While listening to “The Wise Woman’s Guide to Blessing her Husband’s Vision” by, Douglas Phillips, he mentioned a quote from J.R. Miller entitled “Homemaking”. As I researched and read his passages, I was enthralled at the way he described a godly wife. Our culture has gotten so far away from these Biblical virtues, it saddens me that I do not even recognize some of them when I read them. I think how wonderful it would be if we all were to strive to be more like those that came before us that knew the power of following the Biblical model of womanhood and manhood. Lord willing, may I be worthy to be described as the godly wife in the passage below.
~CM
J.R. Miller-“Homemaking”
One of the first essential elements in a wife is faithfulness, faithfulness, too, in the largest sense. “The heart of her husband doth safely trust in her.” Perfect confidence is the basis of all true affection. A shadow of doubt destroys the peace of married life. A true wife by her character and by her conduct proves herself worthy of her husband’s trust. He has confidence in her affection; he knows that her heart is unalterably true to him. He has confidence in her management; he confides to her the care of his household. He knows that she is true to all his interests – that she is prudent and wise, neither wasteful nor extravagant. It is one of the essential things in a true wife that her husband shall be able to leave in her hands the management of all domestic affairs, and know that they are safe.

◇ ◇ ◇ ◇ ◇

Direction A = In the text on J.R. Miller's "Homemaking," reproduce the portion starting with "While listening to" and going on through "the passage below.", replacing "godly wife" with "faithful wife" wherever it occurs.
Direction B = Carry the text on J.R. Miller's "Homemaking" forward from its final sentence.

◇ ◇ ◇ ◇ ◇

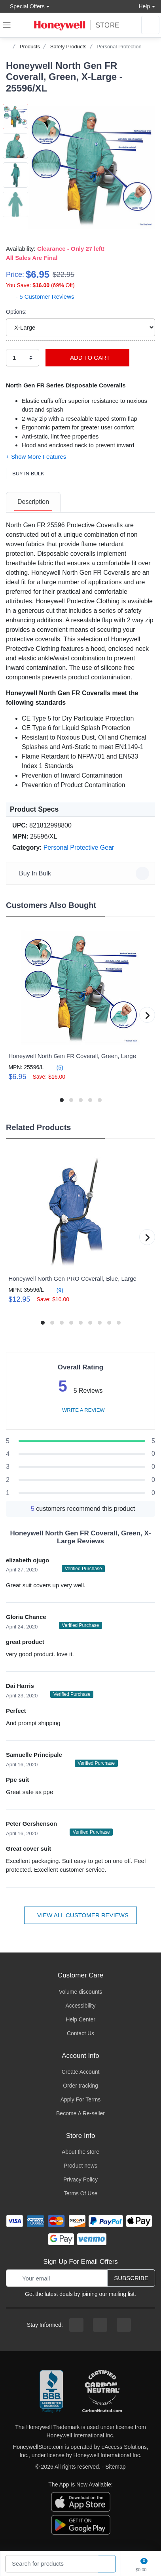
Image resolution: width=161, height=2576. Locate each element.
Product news (80, 2165)
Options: (16, 312)
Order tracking (80, 2085)
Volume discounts (80, 1992)
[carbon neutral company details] (102, 2392)
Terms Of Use (81, 2193)
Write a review (80, 1410)
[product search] (107, 2564)
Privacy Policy (80, 2179)
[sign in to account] (150, 25)
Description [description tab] (33, 501)
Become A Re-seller (80, 2113)
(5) (55, 1067)
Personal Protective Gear (79, 847)
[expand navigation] (7, 25)
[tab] (33, 502)
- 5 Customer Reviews (40, 296)
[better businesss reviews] (51, 2392)
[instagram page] (100, 2325)
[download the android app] (80, 2524)
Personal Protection (119, 47)
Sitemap (115, 2467)
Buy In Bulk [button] (81, 873)
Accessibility (80, 2005)
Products (30, 47)
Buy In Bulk (26, 474)
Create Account (81, 2072)
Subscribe (131, 2278)
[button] (91, 167)
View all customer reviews (80, 1915)
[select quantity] (22, 358)
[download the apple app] (80, 2501)
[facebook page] (76, 2325)
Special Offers (25, 6)
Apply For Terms (81, 2099)
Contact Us (80, 2033)
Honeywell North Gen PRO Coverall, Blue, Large (72, 1278)
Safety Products (68, 47)
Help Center (80, 2019)
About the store (80, 2152)
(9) (55, 1290)
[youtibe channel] (124, 2325)
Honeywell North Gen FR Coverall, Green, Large (72, 1056)
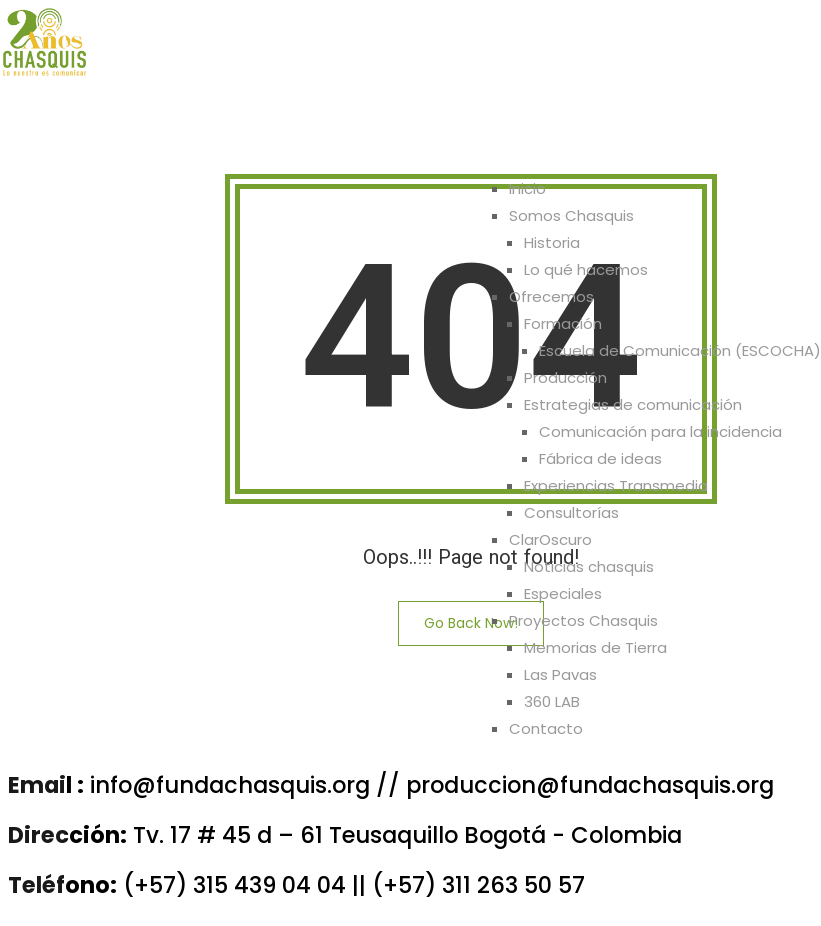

◇ ◇ ◇ ◇ ◇

Response A =
While listening to “The Wise Woman’s Guide to Blessing her Husband’s Vision” by, Douglas Phillips, he mentioned a quote from J.R. Miller entitled “Homemaking”. As I researched and read his passages, I was enthralled at the way he described a faithful wife. Our culture has gotten so far away from these Biblical virtues, it saddens me that I do not even recognize some of them when I read them. I think how wonderful it would be if we all were to strive to be more like those that came before us that knew the power of following the Biblical model of womanhood and manhood. Lord willing, may I be worthy to be described as the faithful wife in the passage below.

Response B =
Wifely thriftlessness and extravagance have destroyed the happiness of many a household and wrecked many a home. On the other hand, many a man owes his prosperity to his wife’s prudence and her wise administration of household affairs. Every true wife makes her husband’s interests her own. While he lives for her, carrying her image in his heart and toiling for her all the days, she thinks only of what will do him good. When burdens press upon him she tries to lighten them by sympathy, by cheer, by the inspiration of love. She enters with zest and enthusiasm into all his plans. She is never a weight to drag him down; she is strength in his heart to help him ever to do nobler and better things.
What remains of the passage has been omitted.